Abstract

A quantitative analysis of O 2 and CO 2 transport was conducted in resting and exercising rainbow trout, and these data were used to quantify the magnitude of coupling between O 2 and CO 2 exchange, in vivo. The release of Bohr protons during haemoglobin-oxygenation was non-linear over the Hb–O 2 equilibrium curve used in trout subjected to different levels of sustained exercise. At low swimming speeds, when venous blood O 2 content (Cv O 2 ) was high, there was a small acidosis as blood passed through the gills, indicating more protons were released during oxygenation of Hb than were consumed during HCO 3 − dehydration.

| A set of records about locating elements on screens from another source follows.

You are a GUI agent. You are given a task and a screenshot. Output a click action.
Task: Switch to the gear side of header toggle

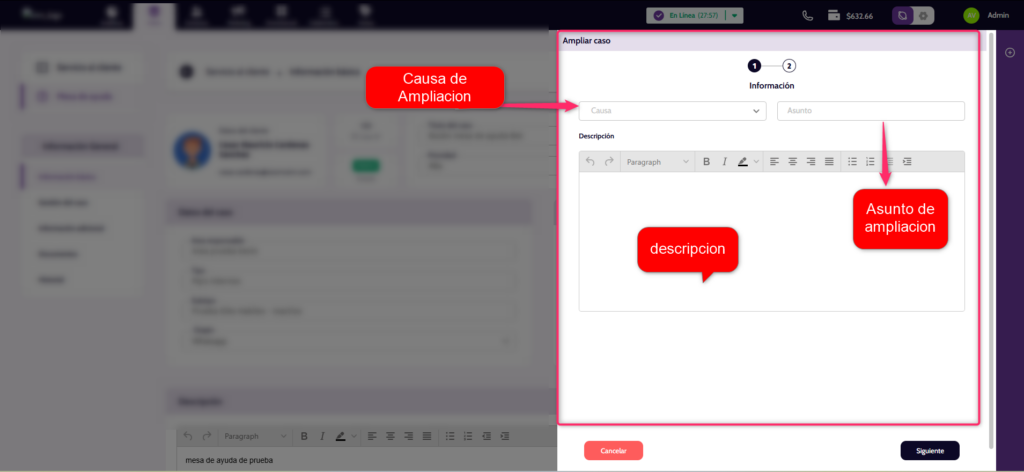point(923,16)
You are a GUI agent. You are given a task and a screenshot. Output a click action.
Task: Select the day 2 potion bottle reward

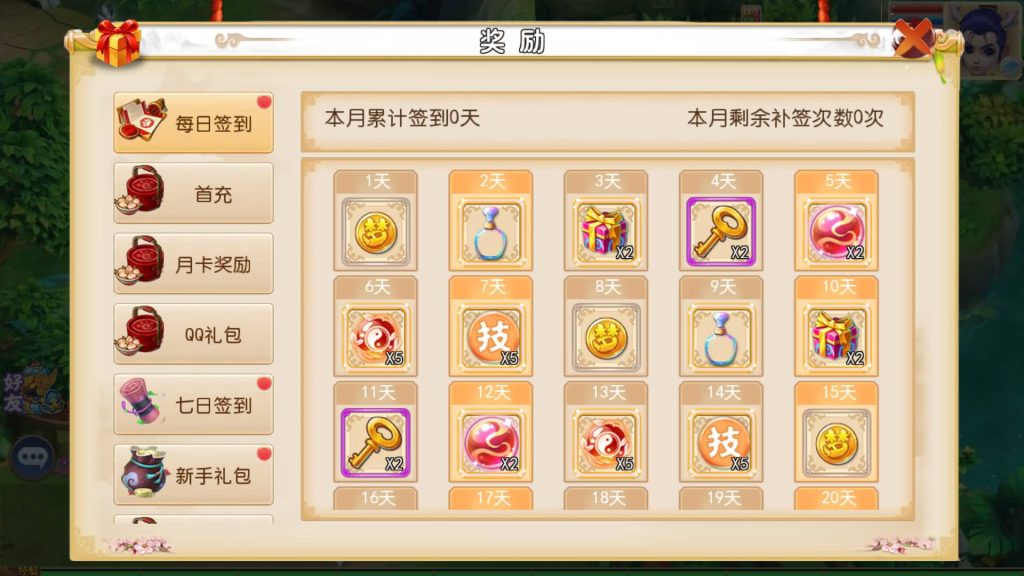[490, 232]
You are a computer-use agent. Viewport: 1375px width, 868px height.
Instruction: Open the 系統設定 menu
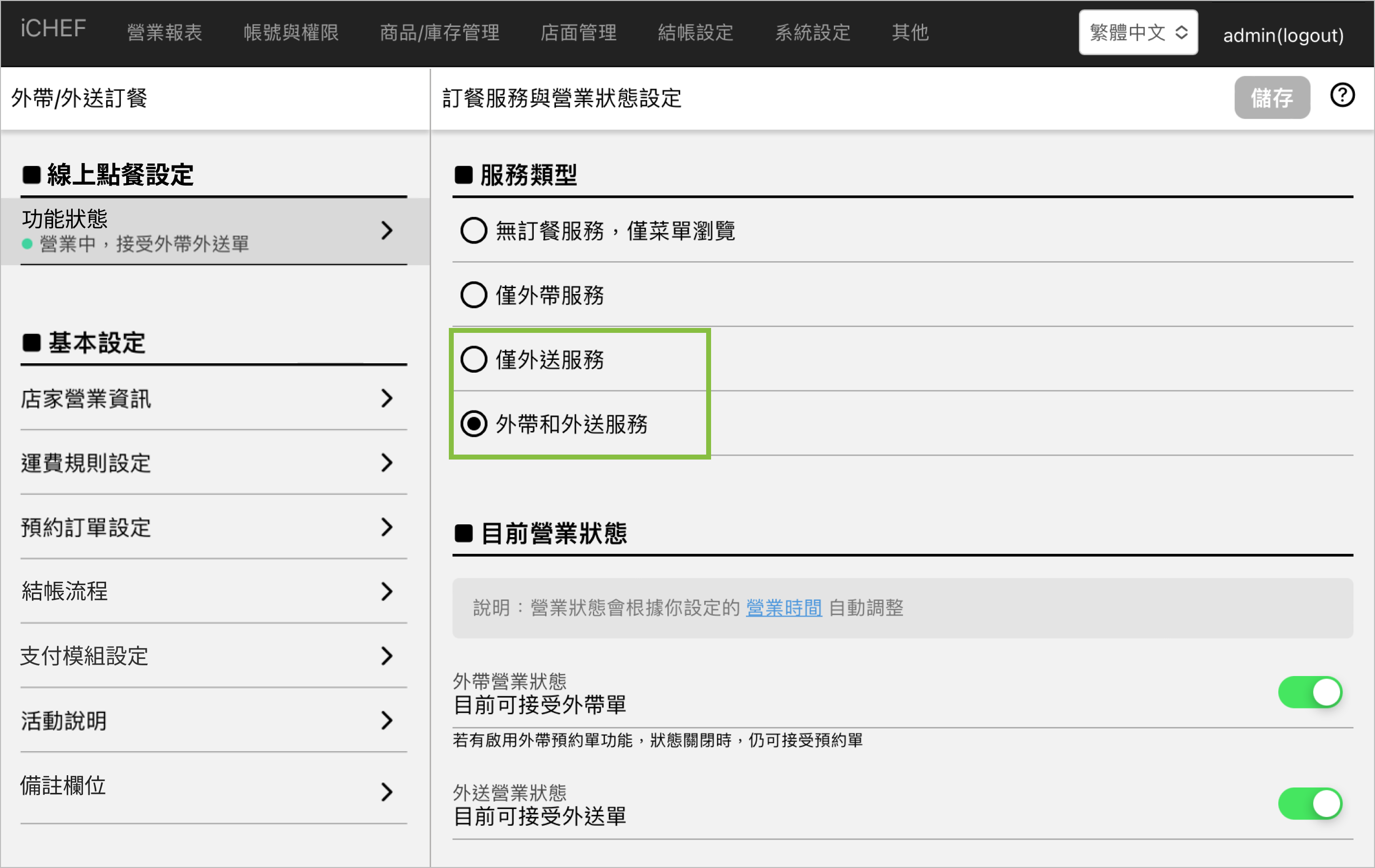coord(812,32)
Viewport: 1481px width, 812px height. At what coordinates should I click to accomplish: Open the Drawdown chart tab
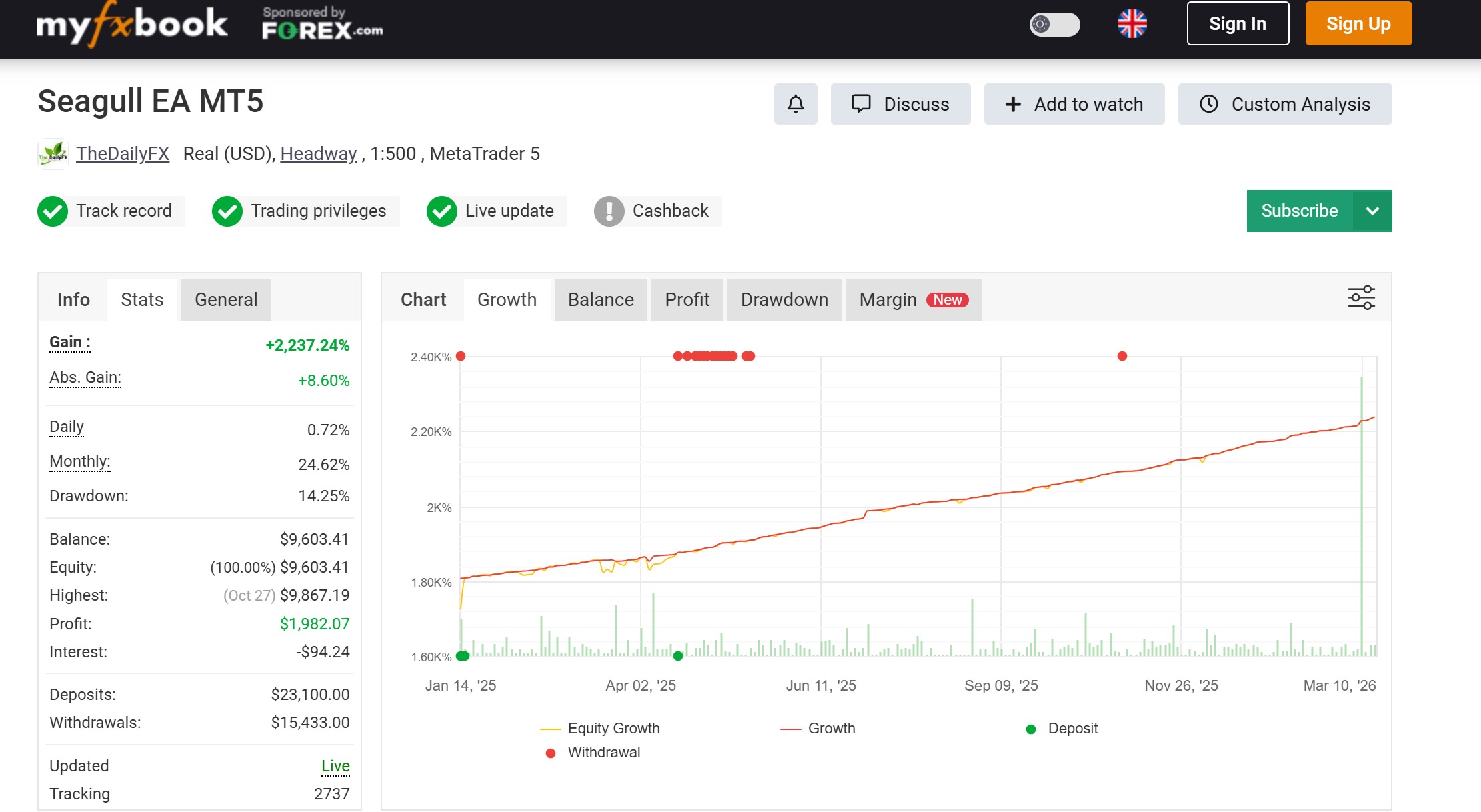click(x=784, y=299)
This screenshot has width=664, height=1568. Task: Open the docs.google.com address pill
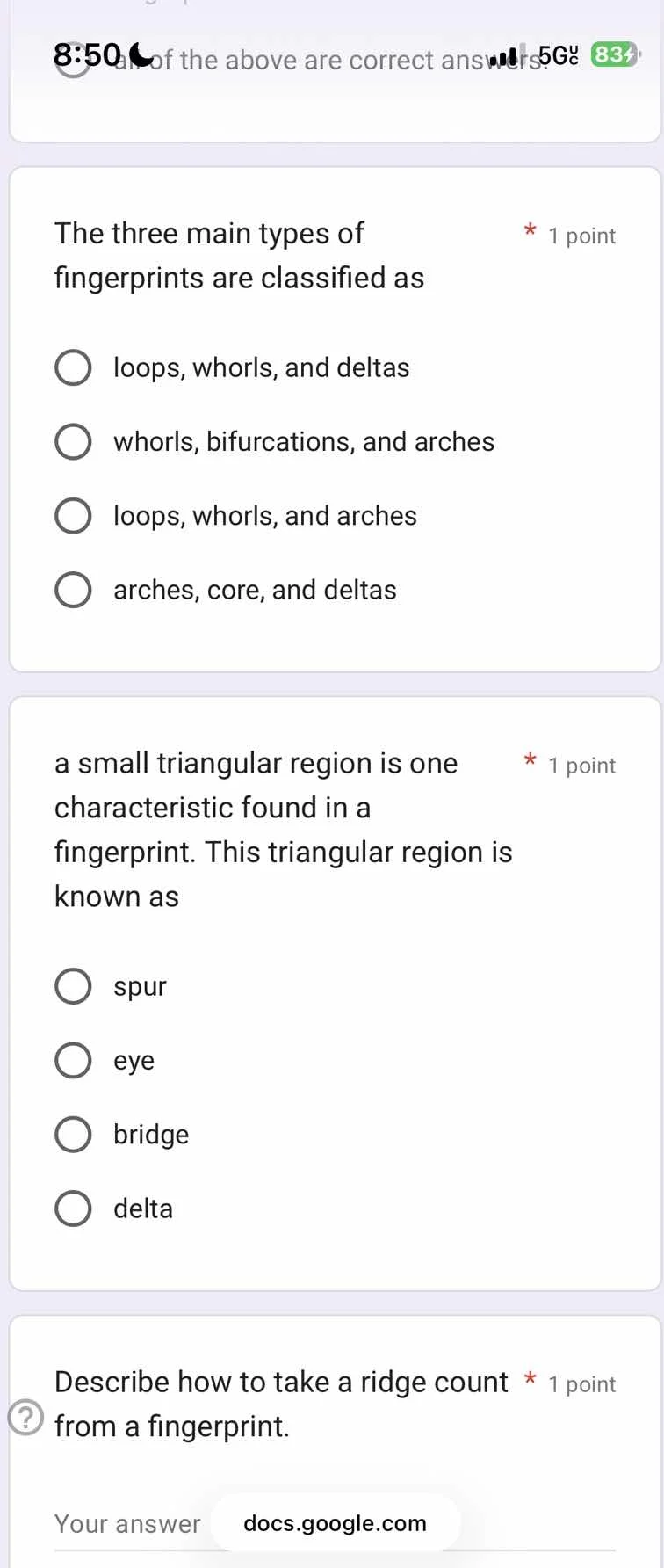coord(334,1523)
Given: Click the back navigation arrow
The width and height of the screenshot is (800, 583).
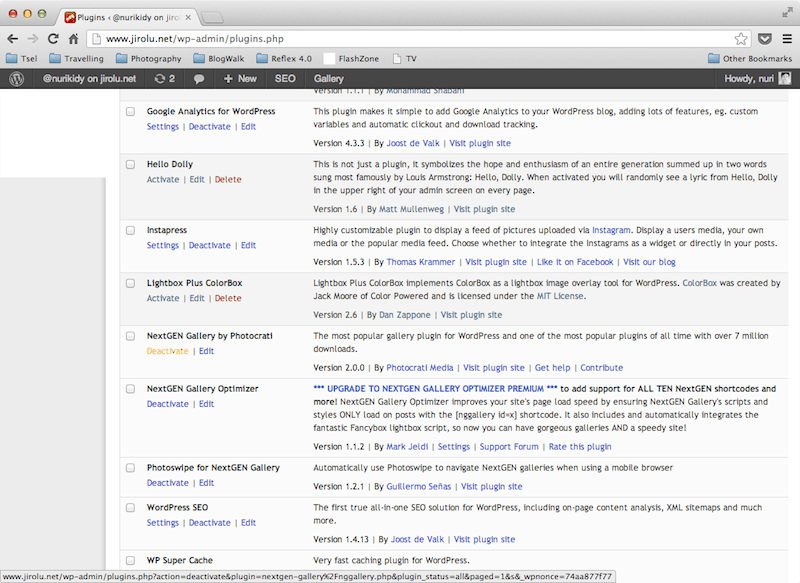Looking at the screenshot, I should [12, 39].
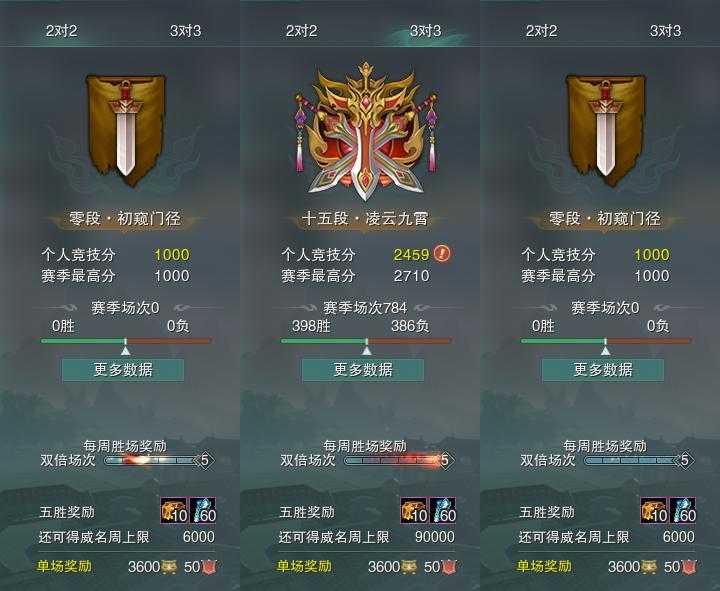This screenshot has width=720, height=591.
Task: Click the red badge icon beside 50 in left panel
Action: pyautogui.click(x=209, y=567)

At higher swimming speeds, when Cv O 2 was low, there was a significant alkalosis in arterial relative to venous blood, indicating that fewer protons were released upon oxygenation than HCO 3 − ions were dehydrated to CO 2. Haldane coefficients (moles of protons released per mole of O 2 which binds to Hb), calculated from steady state arterial and mixed-venous parameters, revealed that under resting conditions all blood CO 2 removed from the blood during gill transit was stoichiometrically related to O 2 uptake through the release of Bohr protons during Hb oxygenation. The magnitude of coupling between CO 2 excretion and O 2 uptake decreased from 100% to less than 40% at the maximal swimming velocity when the largest region of the Hb–O 2 equilibrium curve was used for gas exchange. The non-linear release of Bohr protons over the range of Hb–O 2 saturation in the blood reduces HCO 3 − dehydration at the gills during greater work loads elevating arterial P CO 2 levels, leading to an increase in HCO 3 − buffer capacity of the blood and tissues.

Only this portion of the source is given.